1c — Philosophy of Language & Pragmatics ↑ Pragmatics moved from Phase 7
Why pragmatics moved here Austin, Searle, and Grice are foundational 20th-century analytic philosophy — they belong alongside Wittgenstein, not after category theory. The speech act tradition is a prerequisite for understanding compositional semantics (Phase 7's Enriched Meanings), not a consequence of it. Lepore & Stojnić, who edit the Oxford Handbook of Contemporary Philosophy of Language listed here, are themselves working directly in this tradition. Putting Grice after Mac Lane was a dependency inversion. The advanced pragmatics applications (Evolutionary Pragmatics, Inflammatory Language) remain in Phase 7 where they belong — those genuinely require evolution and category theory background respectively.
  • Ernie Lepore & Una Stojnić, eds. (2025) — The Oxford Handbook of Contemporary Philosophy of Language
    State-of-the-art coverage of speech acts, discourse dynamics, meta-semantics; essential reference for your general semantics + pragmatics synthesis.
  • How to Do Things with Words — J.L. Austin MOVED
    The origin of speech act theory. Austin's distinction between locutionary, illocutionary, and perlocutionary acts is the conceptual skeleton for almost everything that follows in pragmatics and in AI communication design.
  • Speech Acts — John Searle MOVED
    The foundational text systematizing speech act theory.
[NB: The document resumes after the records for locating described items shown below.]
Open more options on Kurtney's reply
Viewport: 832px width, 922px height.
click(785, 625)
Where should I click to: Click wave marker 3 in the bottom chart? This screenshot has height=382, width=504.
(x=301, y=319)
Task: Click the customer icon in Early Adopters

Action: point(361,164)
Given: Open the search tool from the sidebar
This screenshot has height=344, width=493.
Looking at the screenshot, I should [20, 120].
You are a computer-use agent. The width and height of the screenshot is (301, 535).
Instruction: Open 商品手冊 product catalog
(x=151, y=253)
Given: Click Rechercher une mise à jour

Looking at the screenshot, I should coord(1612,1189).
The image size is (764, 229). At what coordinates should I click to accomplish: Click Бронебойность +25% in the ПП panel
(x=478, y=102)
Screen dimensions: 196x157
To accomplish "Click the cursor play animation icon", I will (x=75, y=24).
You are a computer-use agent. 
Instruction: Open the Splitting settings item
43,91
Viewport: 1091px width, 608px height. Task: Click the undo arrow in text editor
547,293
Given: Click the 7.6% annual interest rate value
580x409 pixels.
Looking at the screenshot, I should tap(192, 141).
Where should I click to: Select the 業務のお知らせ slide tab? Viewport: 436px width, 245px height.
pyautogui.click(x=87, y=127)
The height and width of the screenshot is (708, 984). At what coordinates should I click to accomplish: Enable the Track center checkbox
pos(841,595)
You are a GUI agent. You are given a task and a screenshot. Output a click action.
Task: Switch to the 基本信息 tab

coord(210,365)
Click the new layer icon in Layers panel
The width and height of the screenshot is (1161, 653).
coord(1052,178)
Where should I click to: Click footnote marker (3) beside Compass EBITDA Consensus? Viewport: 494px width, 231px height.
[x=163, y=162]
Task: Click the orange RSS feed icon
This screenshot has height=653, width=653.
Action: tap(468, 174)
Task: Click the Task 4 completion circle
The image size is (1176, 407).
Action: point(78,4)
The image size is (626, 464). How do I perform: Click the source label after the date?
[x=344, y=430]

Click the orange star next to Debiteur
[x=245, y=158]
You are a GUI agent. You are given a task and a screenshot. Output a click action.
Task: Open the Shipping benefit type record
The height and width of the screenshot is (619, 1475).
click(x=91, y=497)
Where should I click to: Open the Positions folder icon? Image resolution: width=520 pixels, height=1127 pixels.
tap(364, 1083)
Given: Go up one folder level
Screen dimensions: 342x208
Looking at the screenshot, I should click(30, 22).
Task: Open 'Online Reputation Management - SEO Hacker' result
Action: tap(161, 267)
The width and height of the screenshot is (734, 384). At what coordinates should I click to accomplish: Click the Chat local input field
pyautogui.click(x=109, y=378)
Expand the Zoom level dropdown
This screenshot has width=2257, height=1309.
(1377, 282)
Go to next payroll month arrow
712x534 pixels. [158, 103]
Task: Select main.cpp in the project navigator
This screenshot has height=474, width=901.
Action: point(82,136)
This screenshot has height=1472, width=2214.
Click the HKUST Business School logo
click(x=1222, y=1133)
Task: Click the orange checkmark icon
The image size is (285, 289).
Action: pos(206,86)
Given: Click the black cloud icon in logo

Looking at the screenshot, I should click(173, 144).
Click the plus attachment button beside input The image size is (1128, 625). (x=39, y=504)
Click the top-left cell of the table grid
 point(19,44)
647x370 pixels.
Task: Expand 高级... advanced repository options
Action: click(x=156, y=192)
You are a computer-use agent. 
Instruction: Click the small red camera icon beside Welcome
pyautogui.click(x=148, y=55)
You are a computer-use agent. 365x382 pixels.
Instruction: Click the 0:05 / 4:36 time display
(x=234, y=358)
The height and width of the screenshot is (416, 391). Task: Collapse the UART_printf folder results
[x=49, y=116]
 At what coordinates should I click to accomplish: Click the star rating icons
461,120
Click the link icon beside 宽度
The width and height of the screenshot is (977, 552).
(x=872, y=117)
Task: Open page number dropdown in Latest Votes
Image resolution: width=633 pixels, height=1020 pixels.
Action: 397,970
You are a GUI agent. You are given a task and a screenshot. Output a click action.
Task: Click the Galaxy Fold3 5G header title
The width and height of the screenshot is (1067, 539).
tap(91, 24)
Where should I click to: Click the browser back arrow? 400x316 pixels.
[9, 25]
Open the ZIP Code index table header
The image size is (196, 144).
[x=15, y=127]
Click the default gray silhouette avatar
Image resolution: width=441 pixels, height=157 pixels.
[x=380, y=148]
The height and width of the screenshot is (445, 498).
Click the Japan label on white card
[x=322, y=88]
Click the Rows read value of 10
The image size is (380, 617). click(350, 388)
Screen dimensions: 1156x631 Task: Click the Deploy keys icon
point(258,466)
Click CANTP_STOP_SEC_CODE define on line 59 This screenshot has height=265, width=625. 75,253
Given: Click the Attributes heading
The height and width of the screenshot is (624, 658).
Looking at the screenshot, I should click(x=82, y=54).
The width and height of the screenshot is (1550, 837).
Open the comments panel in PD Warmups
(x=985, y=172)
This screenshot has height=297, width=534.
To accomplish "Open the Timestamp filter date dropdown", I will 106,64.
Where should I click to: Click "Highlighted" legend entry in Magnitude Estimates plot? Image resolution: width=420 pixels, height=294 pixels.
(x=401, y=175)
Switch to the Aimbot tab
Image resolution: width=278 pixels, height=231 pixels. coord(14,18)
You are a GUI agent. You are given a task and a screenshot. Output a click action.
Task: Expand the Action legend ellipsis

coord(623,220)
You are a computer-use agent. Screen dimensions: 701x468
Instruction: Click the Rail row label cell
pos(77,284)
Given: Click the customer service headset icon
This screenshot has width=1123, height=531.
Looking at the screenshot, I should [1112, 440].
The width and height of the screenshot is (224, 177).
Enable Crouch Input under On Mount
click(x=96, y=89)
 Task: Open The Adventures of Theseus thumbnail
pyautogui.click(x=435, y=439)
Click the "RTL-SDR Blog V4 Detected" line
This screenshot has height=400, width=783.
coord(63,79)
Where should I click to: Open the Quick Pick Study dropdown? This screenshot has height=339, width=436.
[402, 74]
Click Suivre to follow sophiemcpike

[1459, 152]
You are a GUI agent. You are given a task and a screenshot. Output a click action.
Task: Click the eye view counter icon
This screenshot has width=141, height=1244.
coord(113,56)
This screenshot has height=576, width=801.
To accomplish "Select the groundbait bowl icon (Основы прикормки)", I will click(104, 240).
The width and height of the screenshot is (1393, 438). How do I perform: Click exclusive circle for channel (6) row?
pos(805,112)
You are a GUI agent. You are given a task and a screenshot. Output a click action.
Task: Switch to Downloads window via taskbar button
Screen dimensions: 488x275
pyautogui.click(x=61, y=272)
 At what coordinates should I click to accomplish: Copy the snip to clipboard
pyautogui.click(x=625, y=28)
Searle's sincerity conditions and satisfaction conditions map directly onto alignment problems around AI commitments and stated intent.
  • Studies in the Way of Words — H.P. Grice MOVED
    Collected papers on meaning, implicature, and conversation. The cooperative maxims are the clearest pre-formal account of how agents communicate under shared expectations — which is exactly the problem of AI-human alignment.
  • Daniel Vanderveken — works on illocutionary logic MOVED
    Formalizes illocutionary force and success/satisfaction conditions. Read after Austin and Searle, before modal logic.
1d — Philosophy of Action ★ New Insertion
This phase is inserted between Philosophy of Language and Logic. Mind tells you what a mental state is; Language tells you how mental states are expressed and communicated; Action tells you how mental states produce behavior; Logic then gives you tools to formalize all three. By the time you reach formal decision theory in Phase 3, you will encounter utility functions as attempted formalizations of concepts you have already examined philosophically — and found partially wanting.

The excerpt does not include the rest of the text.